A review by chrisbiss
They: A Sequence of Unease by Kay Dick

3.0

I'm not sure how this one came across my radar, but I'm always a sucker for "lost" dystopian novels (ask me about Katharine Burdekin's *Swastika Night* some time). After a couple of disappointing reads at the tail end of December I was hoping that this would close the year out on a high.

That wasn't really the case, unfortunately. I didn't dislike this by any means, but I didn't love it either. It's a slippery, ethereal thing, dreamlike in a way that's not necessarily good. The subtitle ("A Sequence of Unease") is definitely accurate - the text evokes a mood rather than anything concrete, building up layers of unsettling tension that work wonderfully. But there isn't anything to grab hold of, no real sense of who these people are or what's happening, and I found that as much as I enjoyed reading it the images slipped off my mind and faded much like a dream does upon waking.

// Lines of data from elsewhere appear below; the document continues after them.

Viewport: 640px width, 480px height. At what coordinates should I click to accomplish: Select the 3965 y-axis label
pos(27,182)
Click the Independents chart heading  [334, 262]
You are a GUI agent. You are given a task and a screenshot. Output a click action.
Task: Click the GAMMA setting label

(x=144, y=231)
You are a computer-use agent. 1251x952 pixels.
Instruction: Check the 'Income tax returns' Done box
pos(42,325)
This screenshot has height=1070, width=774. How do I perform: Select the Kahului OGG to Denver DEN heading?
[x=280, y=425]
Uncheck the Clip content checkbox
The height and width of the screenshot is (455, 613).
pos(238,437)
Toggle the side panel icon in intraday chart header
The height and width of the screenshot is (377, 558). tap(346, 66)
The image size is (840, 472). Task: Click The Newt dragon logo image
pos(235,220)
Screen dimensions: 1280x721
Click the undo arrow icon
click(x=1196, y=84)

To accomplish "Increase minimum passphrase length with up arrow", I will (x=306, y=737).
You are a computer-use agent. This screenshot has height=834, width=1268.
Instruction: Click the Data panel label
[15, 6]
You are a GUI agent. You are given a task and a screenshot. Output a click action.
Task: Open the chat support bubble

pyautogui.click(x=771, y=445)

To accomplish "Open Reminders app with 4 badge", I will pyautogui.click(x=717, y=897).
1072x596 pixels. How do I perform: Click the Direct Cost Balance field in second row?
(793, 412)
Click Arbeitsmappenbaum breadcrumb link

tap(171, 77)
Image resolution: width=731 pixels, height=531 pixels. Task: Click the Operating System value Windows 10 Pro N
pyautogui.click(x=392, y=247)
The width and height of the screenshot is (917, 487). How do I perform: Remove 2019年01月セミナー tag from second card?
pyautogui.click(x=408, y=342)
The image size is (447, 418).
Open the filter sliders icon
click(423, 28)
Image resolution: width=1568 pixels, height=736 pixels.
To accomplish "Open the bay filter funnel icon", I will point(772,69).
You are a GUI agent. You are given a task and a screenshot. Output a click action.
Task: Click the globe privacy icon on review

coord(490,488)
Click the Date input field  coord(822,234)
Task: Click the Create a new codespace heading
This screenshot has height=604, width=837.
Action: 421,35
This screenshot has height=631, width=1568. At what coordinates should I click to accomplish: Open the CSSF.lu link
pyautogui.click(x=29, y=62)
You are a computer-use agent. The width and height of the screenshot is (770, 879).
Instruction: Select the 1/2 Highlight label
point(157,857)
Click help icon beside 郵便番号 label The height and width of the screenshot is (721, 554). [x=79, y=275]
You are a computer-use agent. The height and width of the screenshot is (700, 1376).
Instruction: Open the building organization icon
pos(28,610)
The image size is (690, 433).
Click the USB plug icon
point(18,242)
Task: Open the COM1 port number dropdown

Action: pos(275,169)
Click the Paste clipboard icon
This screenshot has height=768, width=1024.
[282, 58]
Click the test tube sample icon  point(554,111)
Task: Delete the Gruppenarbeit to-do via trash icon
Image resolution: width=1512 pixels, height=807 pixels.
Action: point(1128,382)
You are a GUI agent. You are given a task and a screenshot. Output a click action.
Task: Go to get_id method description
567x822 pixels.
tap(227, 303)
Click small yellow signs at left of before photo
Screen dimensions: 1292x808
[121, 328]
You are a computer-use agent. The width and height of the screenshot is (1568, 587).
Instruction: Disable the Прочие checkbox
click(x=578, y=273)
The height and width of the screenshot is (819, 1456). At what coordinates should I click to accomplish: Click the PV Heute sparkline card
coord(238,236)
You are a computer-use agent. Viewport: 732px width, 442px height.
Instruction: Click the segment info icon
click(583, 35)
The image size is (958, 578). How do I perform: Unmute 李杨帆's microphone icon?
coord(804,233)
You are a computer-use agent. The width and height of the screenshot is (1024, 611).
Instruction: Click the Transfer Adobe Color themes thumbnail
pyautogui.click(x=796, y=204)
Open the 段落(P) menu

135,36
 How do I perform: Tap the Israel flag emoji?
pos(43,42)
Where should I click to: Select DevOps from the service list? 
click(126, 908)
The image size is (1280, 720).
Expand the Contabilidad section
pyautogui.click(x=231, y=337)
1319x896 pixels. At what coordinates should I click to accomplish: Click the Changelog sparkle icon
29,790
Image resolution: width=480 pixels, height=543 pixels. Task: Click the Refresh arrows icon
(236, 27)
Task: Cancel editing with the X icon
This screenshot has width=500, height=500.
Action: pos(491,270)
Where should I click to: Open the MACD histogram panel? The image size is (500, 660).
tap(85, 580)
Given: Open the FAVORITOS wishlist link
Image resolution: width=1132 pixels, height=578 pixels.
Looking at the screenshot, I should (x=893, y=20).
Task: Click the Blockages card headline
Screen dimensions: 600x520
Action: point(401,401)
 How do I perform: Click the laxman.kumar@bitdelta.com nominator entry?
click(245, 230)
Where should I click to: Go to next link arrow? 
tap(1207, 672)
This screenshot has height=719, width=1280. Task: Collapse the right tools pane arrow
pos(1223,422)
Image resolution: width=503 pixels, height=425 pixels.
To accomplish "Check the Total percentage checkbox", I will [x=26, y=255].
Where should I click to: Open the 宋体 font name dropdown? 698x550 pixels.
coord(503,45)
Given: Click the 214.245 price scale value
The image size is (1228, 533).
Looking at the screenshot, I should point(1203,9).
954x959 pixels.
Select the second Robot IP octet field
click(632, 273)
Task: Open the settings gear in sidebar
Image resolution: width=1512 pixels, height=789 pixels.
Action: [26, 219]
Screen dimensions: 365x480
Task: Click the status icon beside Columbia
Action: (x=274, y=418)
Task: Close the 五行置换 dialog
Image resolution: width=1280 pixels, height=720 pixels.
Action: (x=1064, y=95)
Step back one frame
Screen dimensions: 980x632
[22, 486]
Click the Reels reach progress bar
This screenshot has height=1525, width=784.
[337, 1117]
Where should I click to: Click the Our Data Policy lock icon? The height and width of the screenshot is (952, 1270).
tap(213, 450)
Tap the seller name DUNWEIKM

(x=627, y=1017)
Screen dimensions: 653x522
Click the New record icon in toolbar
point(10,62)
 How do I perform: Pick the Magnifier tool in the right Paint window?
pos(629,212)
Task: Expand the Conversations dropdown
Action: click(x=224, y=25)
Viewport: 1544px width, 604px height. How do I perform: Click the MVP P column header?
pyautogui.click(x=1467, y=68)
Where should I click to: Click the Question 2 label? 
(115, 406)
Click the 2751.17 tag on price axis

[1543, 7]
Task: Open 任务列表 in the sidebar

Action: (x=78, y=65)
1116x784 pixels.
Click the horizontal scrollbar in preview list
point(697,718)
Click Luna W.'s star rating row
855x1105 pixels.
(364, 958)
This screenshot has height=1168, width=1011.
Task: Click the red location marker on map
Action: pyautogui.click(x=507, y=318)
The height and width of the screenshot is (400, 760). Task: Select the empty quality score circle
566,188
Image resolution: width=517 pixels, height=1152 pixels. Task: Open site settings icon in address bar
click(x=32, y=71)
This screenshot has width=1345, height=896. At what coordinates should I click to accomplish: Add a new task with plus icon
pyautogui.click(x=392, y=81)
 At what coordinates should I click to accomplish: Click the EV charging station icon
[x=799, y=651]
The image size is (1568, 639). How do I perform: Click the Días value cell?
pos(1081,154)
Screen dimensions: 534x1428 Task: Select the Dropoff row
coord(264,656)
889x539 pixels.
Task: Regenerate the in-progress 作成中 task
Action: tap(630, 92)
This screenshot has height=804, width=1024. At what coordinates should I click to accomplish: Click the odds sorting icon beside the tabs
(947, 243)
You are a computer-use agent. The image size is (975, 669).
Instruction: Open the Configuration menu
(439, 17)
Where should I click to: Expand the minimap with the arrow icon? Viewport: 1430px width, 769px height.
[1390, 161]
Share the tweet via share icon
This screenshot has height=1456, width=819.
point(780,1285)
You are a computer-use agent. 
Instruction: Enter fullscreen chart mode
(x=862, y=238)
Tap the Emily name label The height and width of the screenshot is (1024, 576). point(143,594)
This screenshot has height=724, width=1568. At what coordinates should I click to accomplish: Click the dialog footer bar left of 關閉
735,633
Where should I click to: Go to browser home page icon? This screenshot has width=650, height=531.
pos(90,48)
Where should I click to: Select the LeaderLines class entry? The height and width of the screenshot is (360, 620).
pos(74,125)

That's not to say that it's forgettable. There are definitely some great stand-out moments that I'll remember, in particular a very tense sequence about halfway through where the narrator tries to navigate their way to a safehouse through a hostile village by following cryptic clues hidden in an old game. There's a real sense of danger and lurking violence in those pages that I really loved, and it's one of the few moments in the book where what's actually happening breaks through the fog of unease and makes itself clear on the page.

I definitely enjoyed this, and I think it's still a very relevant book, but I don't know if it's one that I'll revisit in a hurry.